Lehrstunde

Ja, nun ist es mal wieder passiert: Mein Höhenflug dieses Jahres hat einen kräftigen Dämpfer bekommen! – Aber vielleicht ist es ja zur richtigen Zeit. Gewinnen hätte ich bei der DM Feldbogen 2014 in Hohegeiß sowieso nichts können. 2012 war ich mit 592 Ringen Elfter der Altersklasse (bekannte: 281, unbekannte: 311 Ringe). Diesmal hatte ich gehofft, unter die ersten Zehn zu kommen. Mein Ziel waren 600 Ringe.

Dieses Ziel ist aber schon mit der ersten Scheibe praktisch unerreichbar. Und danach kommt ein kleines Drama: Am Ende des ersten Tages bin ich nur auf Platz 20 von 24 in der Altersklasse mit mit blamablen 264 Ringen in der unbekannten Runde. Zwar kann ich mich am zweiten Tag mit wieder genau 264 Ringen noch auf Platz 18 hinauf arbeiten, doch auch die Leistung lässt an diesem Tag zu wünschen übrig. – Einziger Trost: Ich konnte die Rangfolge aus der LM Feld des NSSV halten und die zwei anderen Niedersachsen noch hinter mir halten. Und am Ende gelang mir sogar eine 18, und zwar genau auf der letzten Scheibe des gesamten Wettkampfs!

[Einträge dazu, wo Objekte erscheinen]
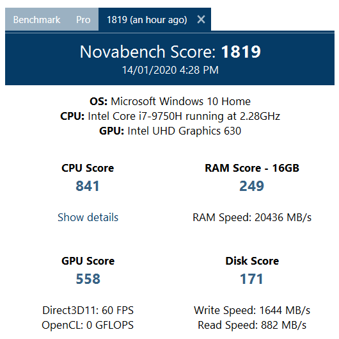The height and width of the screenshot is (339, 339).
Task: Click the CPU Intel Core i7-9750H line
Action: click(x=170, y=116)
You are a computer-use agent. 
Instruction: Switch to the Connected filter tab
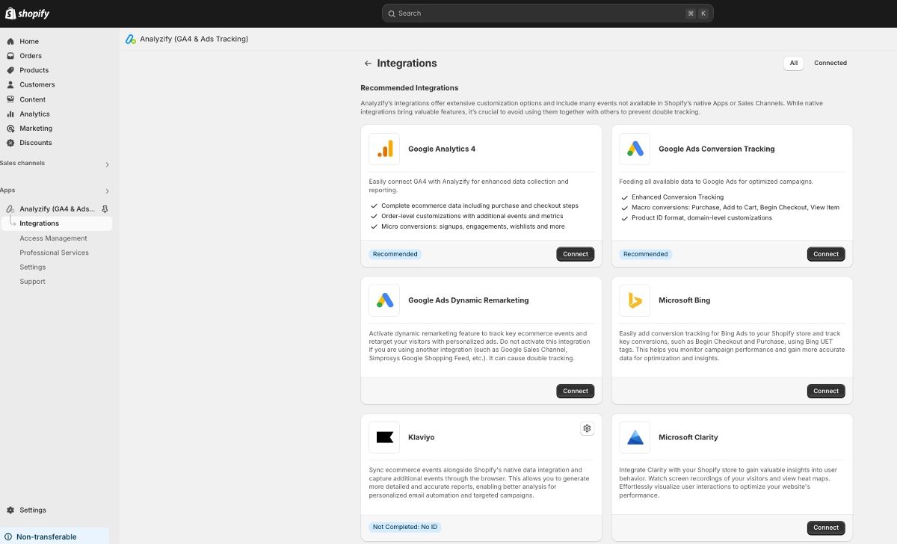coord(830,63)
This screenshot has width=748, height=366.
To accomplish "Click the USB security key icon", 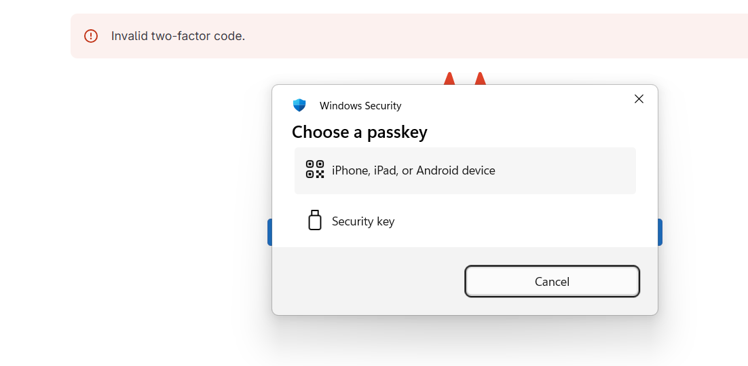I will [314, 221].

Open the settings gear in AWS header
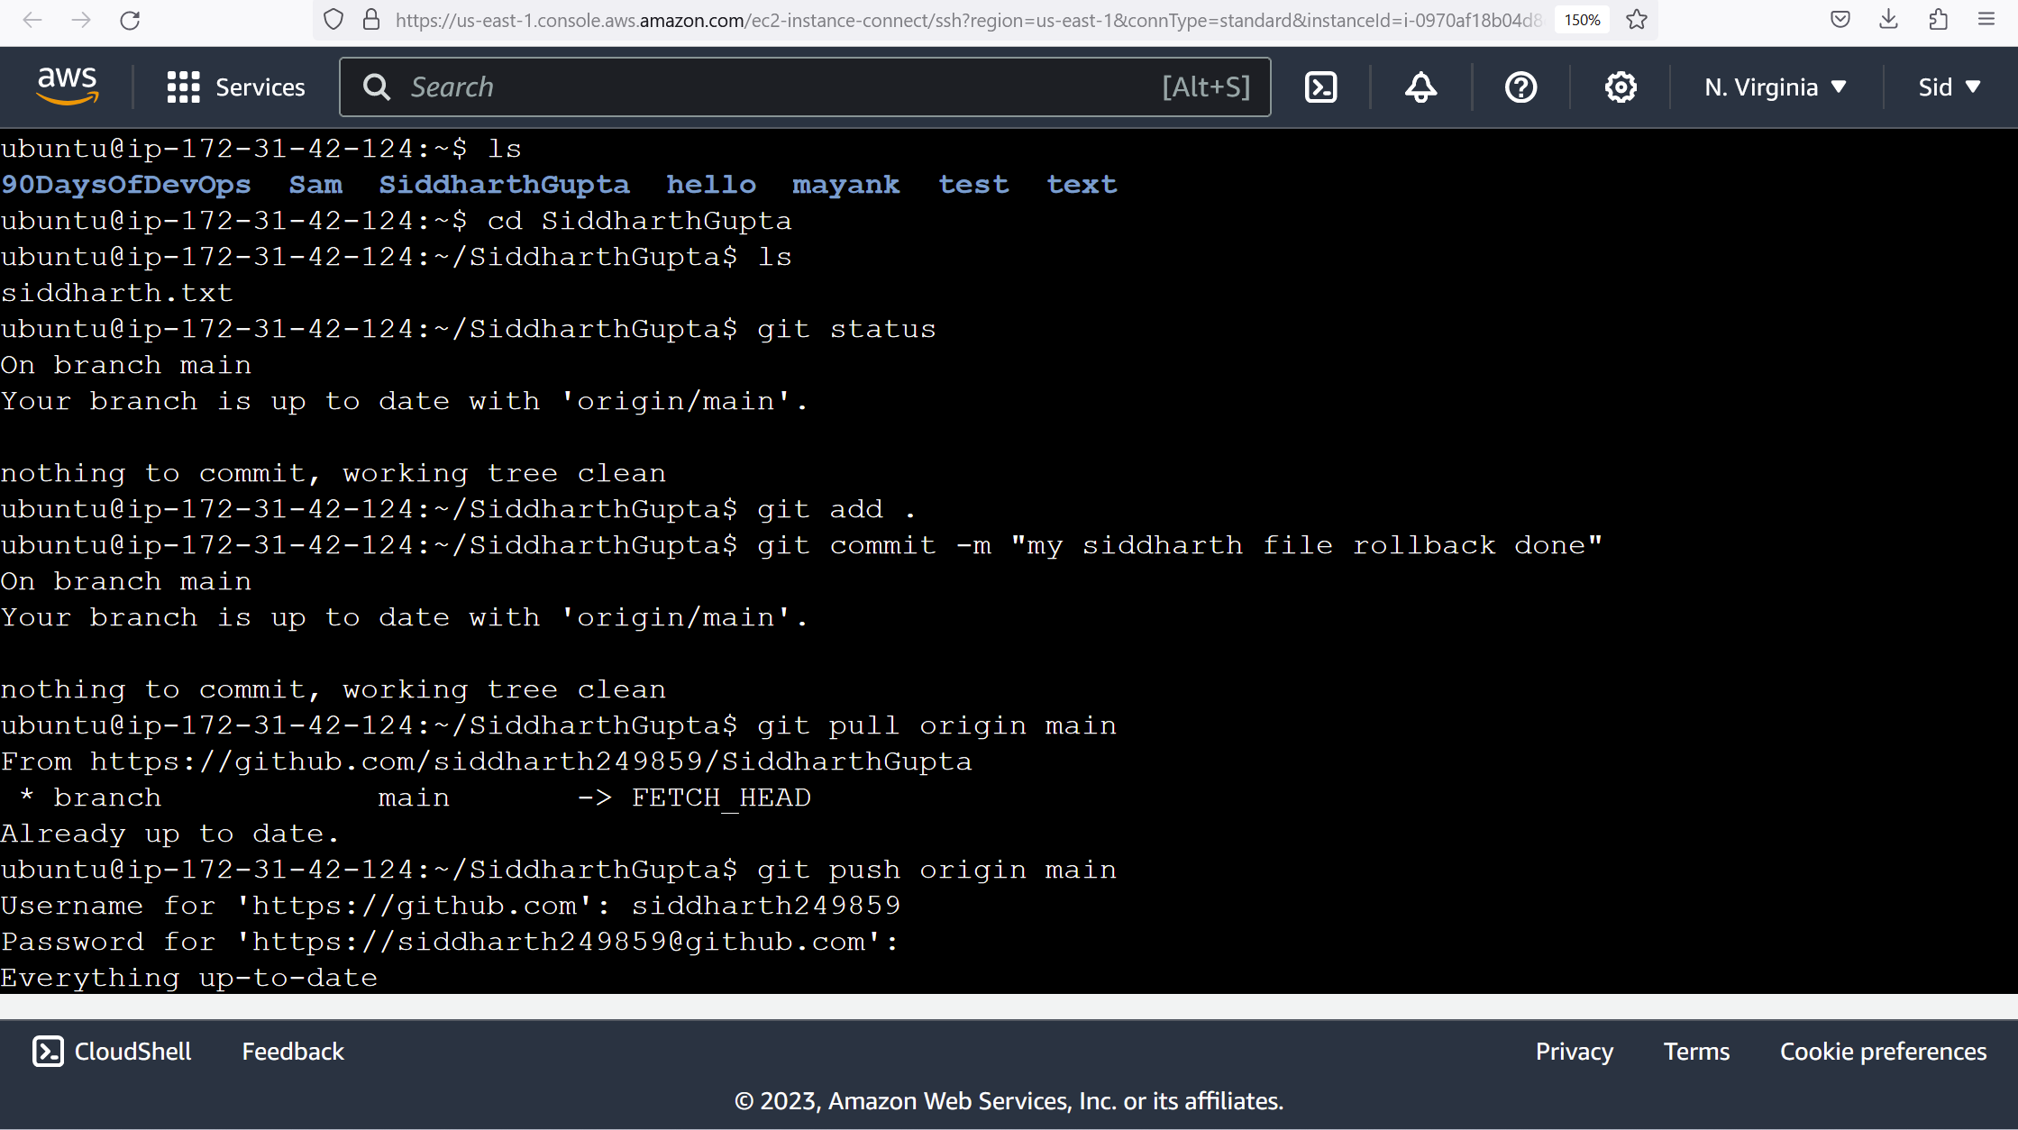pyautogui.click(x=1621, y=87)
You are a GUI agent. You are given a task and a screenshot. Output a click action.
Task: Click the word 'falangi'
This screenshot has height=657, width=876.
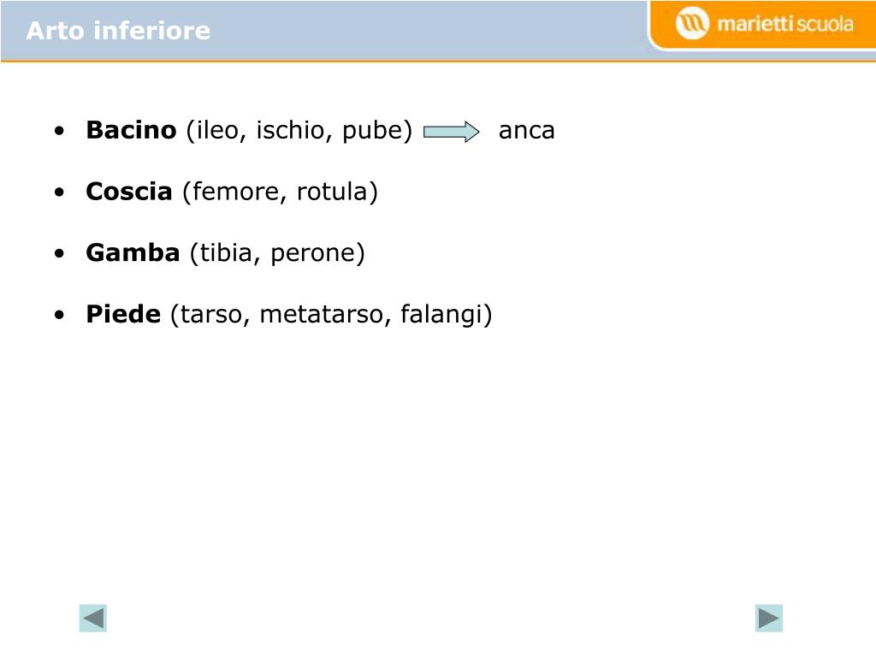(x=441, y=315)
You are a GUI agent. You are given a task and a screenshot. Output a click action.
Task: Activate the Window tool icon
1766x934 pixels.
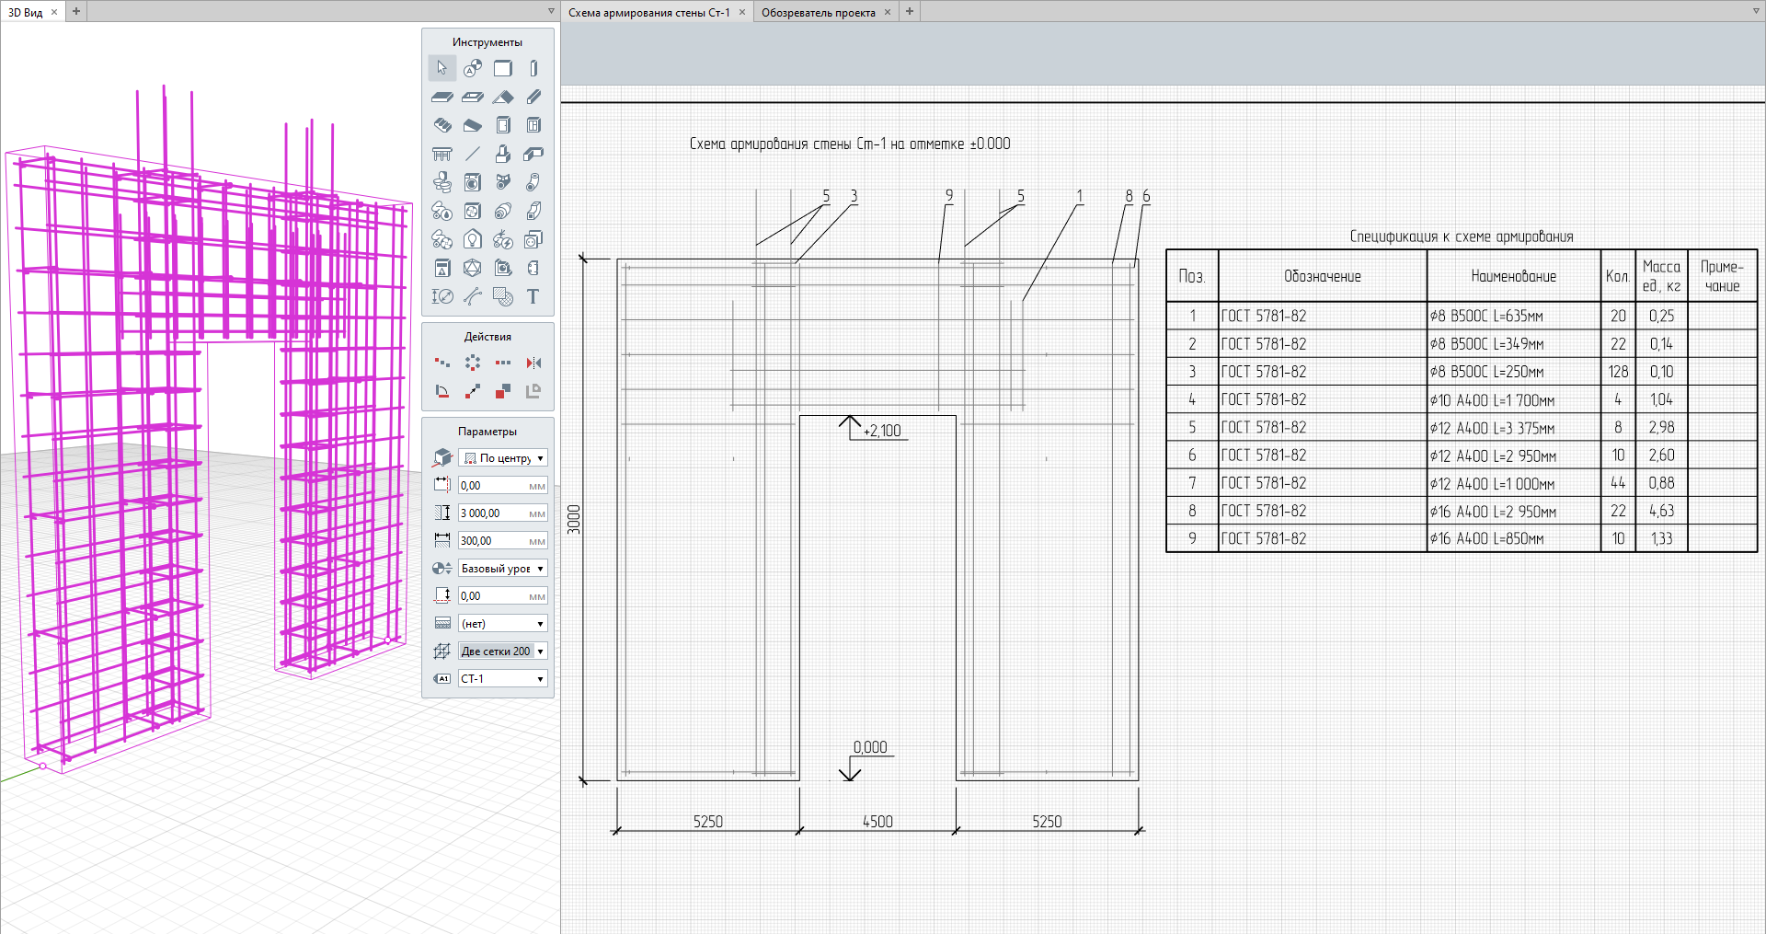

* Schriftliche Aufgabe 1
Wo fand laut dem Bericht über die DM Feldbogen 2014 der Wettkampf statt?
* Schriftliche Aufgabe 2
Greif den Bericht über die DM Feldbogen 2014 wieder auf und schreib ihn nach seinem letzten Satz weiter.
Die Auflistung stammt aus einer anderen Quelle.

* Ergebnis der Aufgabe 1
In Hohegeiß.

* Ergebnis der Aufgabe 2
Was ist passiert? – Zunächst habe ich in der Woche davor meine eigentlich für das Bogenschießen gemachte Brille mit Fensterglas und einem Lesebrilleneinsatz wieder gefunden. Auf dem heimischen Platz hat dann alles ganz gut funktioniert: Das Visierkorn war zwar etwas verschwommen, aber ich konnte gut sehen und bei Tests hat es mit dem Messen über das Visierkorn auch ganz gut geklappt. So habe ich die alte Gleitsichtbrille weg gelegt bzw. dabei gehabt, aber erst einmal nicht verwendet.

Weiterhin wähle ich am Abend vor der Meisterschaft das falsche Abendessen aus: Ich bestelle ein  Thüringer Schweinsbrätel, ein in Senfsoße mariniertes Fleisch, das mit Röstzwiebeln und Bratkartoffeln serviert wird. In der Nacht und noch am Wettkampftag habe ich dann massives Magendrücken, das mir einige Stunden Nachtruhe raubt und mich am Tage auch nicht wohl fühlen lässt.

Und dann haben morgens beim Einschießen zur DM alle meine Pfeile plötzlich eine starke und beständige Trefferlage nach links. Doch wir schießen uns bei Gegenlicht auf einem nach rechts oben leicht ansteigenden Hang ein; so denke ich, dass dies hieran liegt.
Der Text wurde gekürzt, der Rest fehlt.